A corporate boardroom. Photo via Pixabay

Change is easier for some than others. It’s true of California companies that have refused to add female directors to their boards, as required under Senate Bill 826, a 2018 law that requires all public companies headquartered in California to appoint women to their boards.

Although the KPMG Board Leadership Center found that 96% of all California public companies had at least one woman on their board by the end of 2019, a few holdouts have filed two lawsuits questioning the law’s constitutionality, citing “sex-based discrimination.”

These suits were initially thrown out but three 9th U.S. Circuit Court of Appeals judges acted to reinstate them in June. This decision is bad news for investors, including our state’s public pension funds.

According to research by McKinsey & Company, public companies in the top quartile for gender diversity were 25% more likely to outperform industry-median growth than bottom quartile companies. Credit Suisse Research Institute reports companies with women on their boards are more profitable, more productive and the workforce more engaged. A Morgan Stanley Capital International study found that over a five-year period, U.S. companies with three or more women directors reported earnings 45% higher per share than companies with no female directors.

For shareholders, these economic benefits have long led CalPERS, CalSTRS and other institutional investors to encourage public companies in which they invest to seek greater board diversity. In the fiscal year 2018-19, the pension funds contacted 85 California-headquartered companies that were part of the Russell 3000 to ask them to diversify their boards. During that year, approximately 67 women were appointed to boards. By the mid-2020, only five California companies that were contacted failed to appoint any women directors.

The embrace of board diversity is also happening nationally. In August, the Securities and Exchange Commission approved new Nasdaq listing rules that require a company listed on the exchange to have at least two diverse directors (at least one woman and one member of an underrepresented community) or the company will have to explain why it failed to do so. Companies will be required to disclose board diversity on an annual basis. The SEC also approved the implementation of a board recruiting service portal that will allow certain Nasdaq-listed companies to access a network of diverse candidates.
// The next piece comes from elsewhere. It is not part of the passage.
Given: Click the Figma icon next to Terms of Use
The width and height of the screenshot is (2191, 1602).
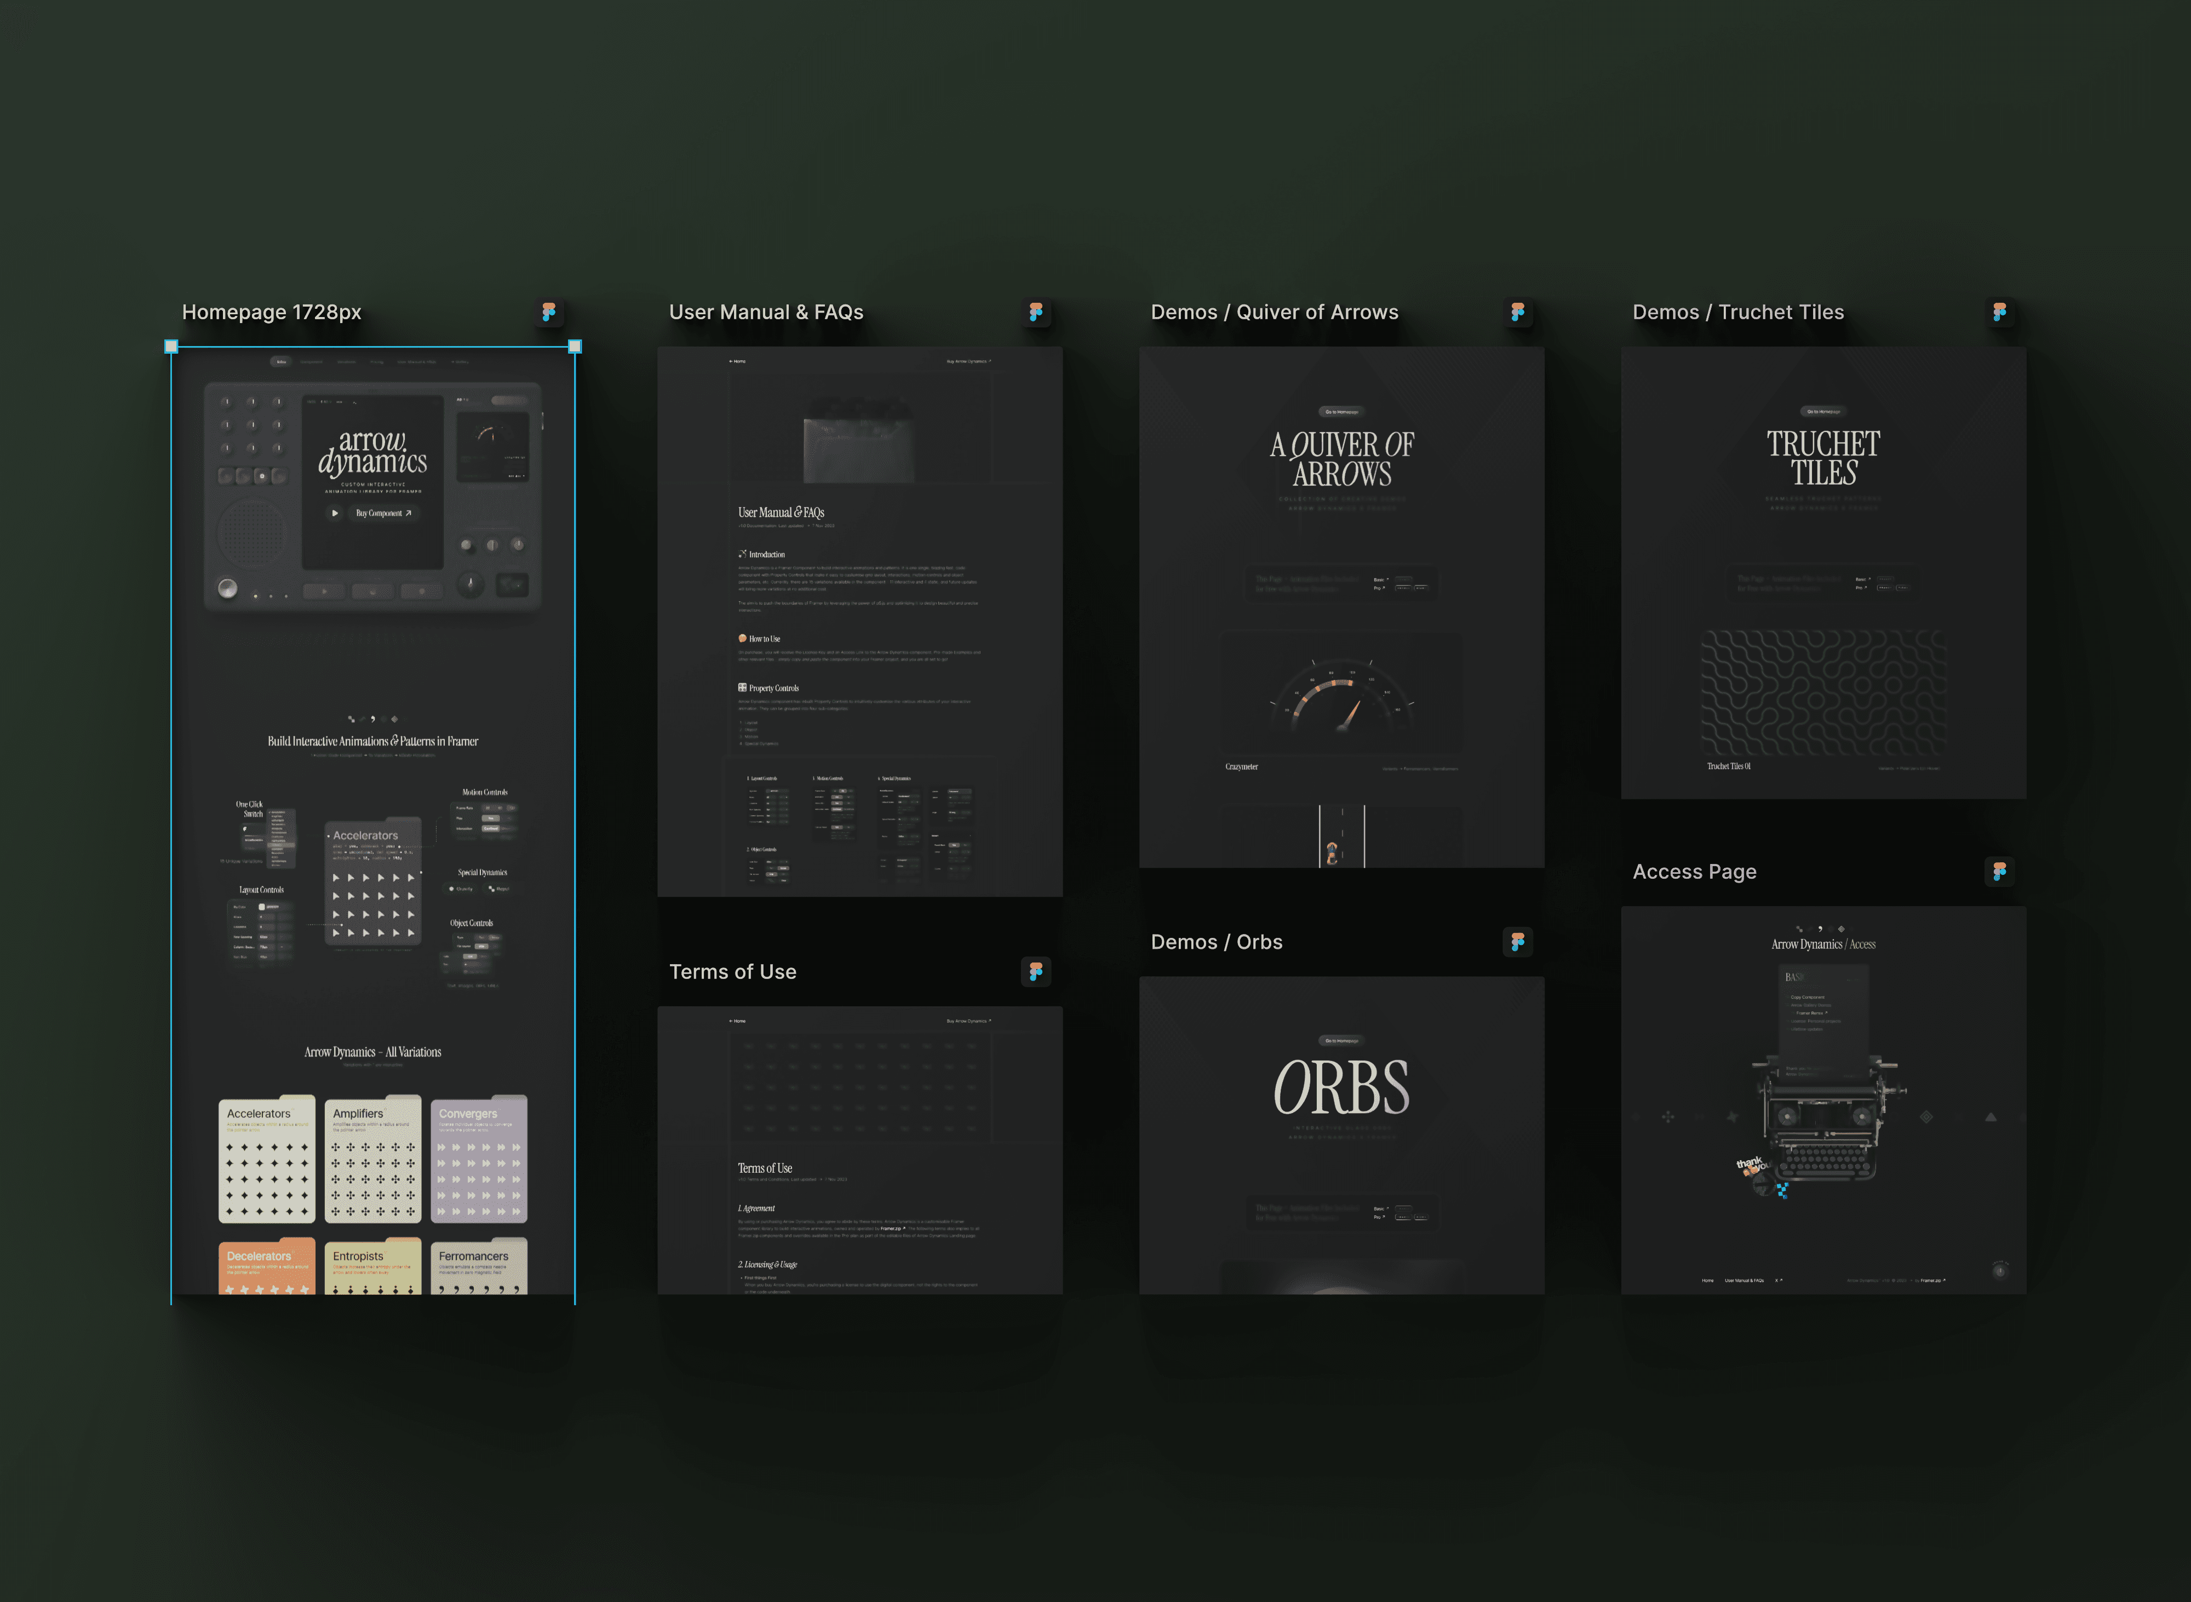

But more work needs to be done. 

Adopted in 2018, SB 826 requires every publicly traded company with principal executive offices in California to have at least one woman on its board by the close of 2019, and a minimum of two or three women directors, depending upon board size, by the end of 2021. Prior to the law’s effective date, women occupied only 16% of California-based corporate board seats in the Russell 3000. Today, women now occupy 28% of board seats.

Progress has been made in addressing the deficit of women around the board table. However, nearly half of public companies subject to the law must act to add women to their boards by year end to comply — creating an opportunity for 563 women to fill these board seats. Adverse court rulings would not only have a chilling effect on California’s efforts but would also undermine the actions of other states that have introduced similar board diversity measures.
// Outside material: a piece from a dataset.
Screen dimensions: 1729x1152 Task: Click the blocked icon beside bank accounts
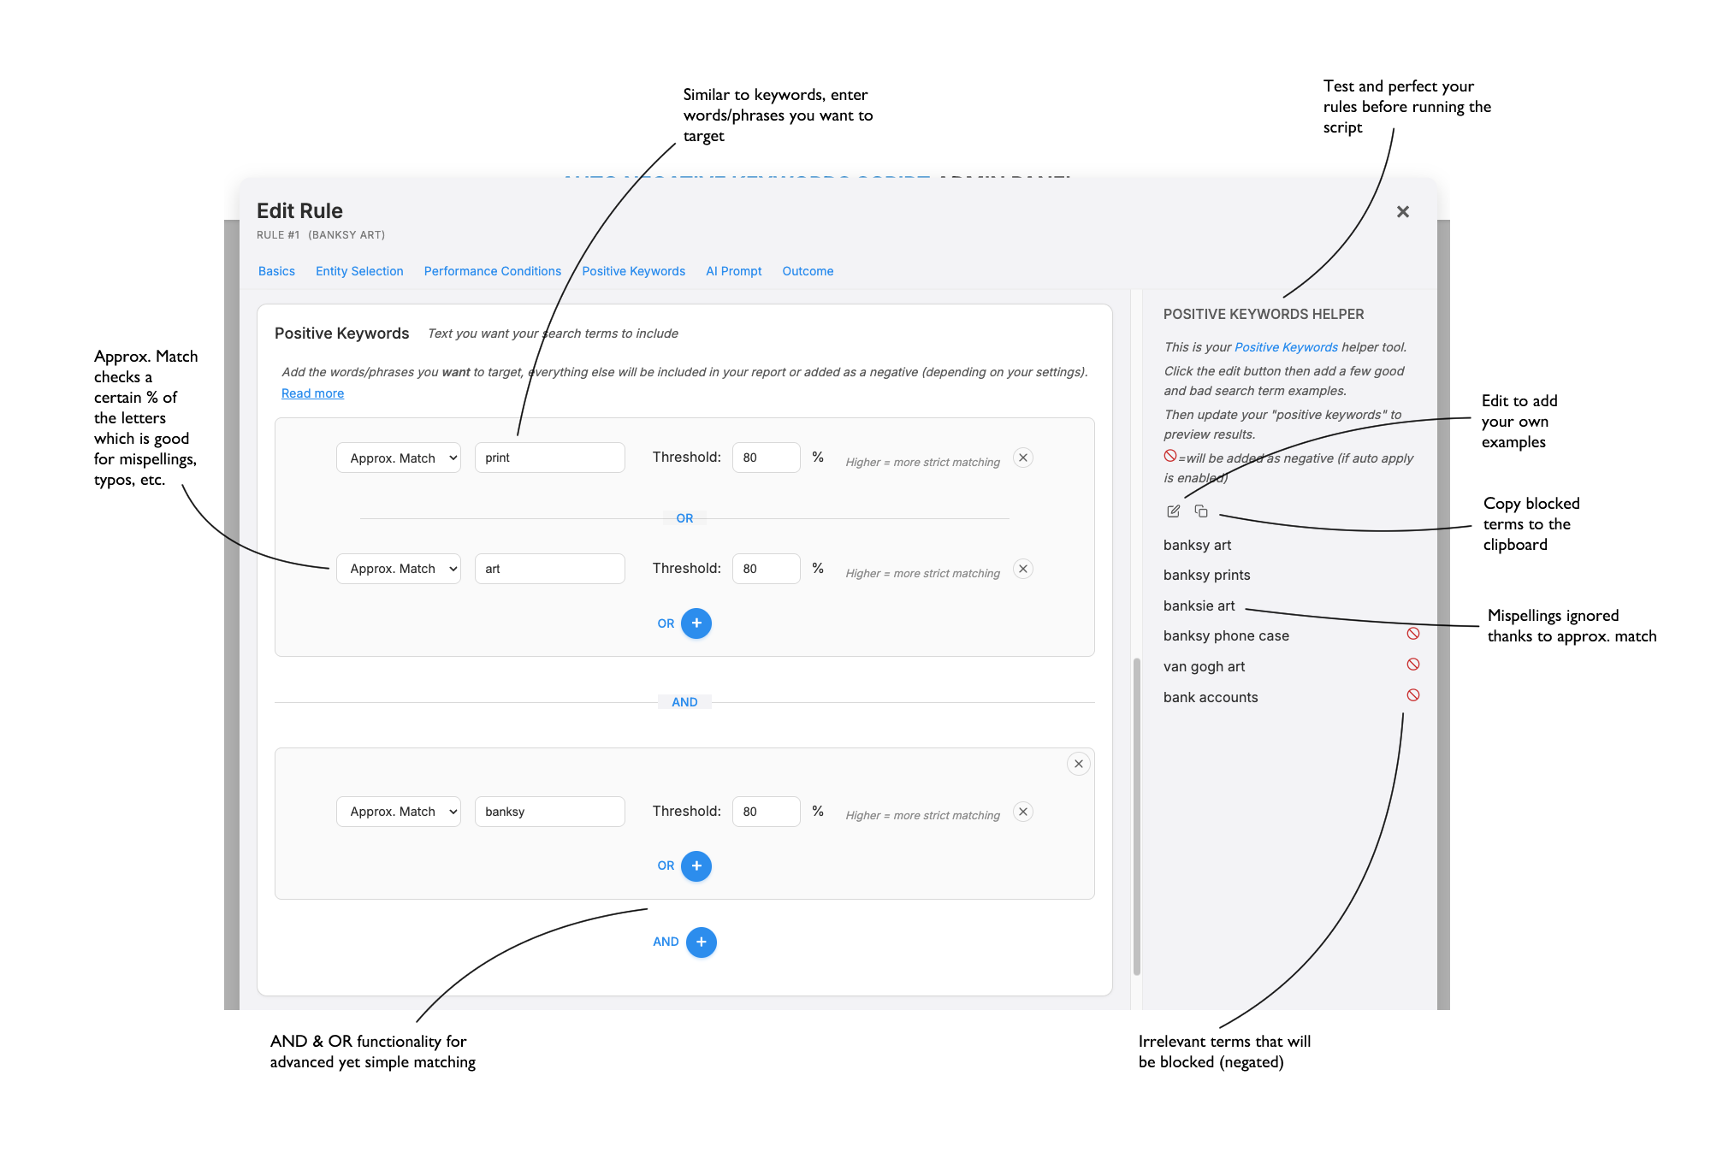(x=1412, y=694)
The federal lawsuit filed by an ultra-conservative activist group, Judicial Watch, is expected to be heard in district court in mid-October. A state lawsuit, filed by another conservative organization, Pacific Legal Foundation, is expected to be taken up in Los Angeles Superior Court. If successful, the lawsuits would allow the “good old boys club” to remain in place — regardless of the law’s clear economic benefits.

It’s not extreme for board members and CEOs to look outside their comfort zones and expand the boundaries of their networks to seek women candidates of all backgrounds and experience. Bottom line, California boasts hundreds of women leaders with successful business careers. They would bring value-added experience to corporate boards — if given the opportunity.

Betty T. Yee is the California State Controller. She wrote this for CalMatters, a public interest journalism venture committed to explaining how California’s Capitol works and why it matters.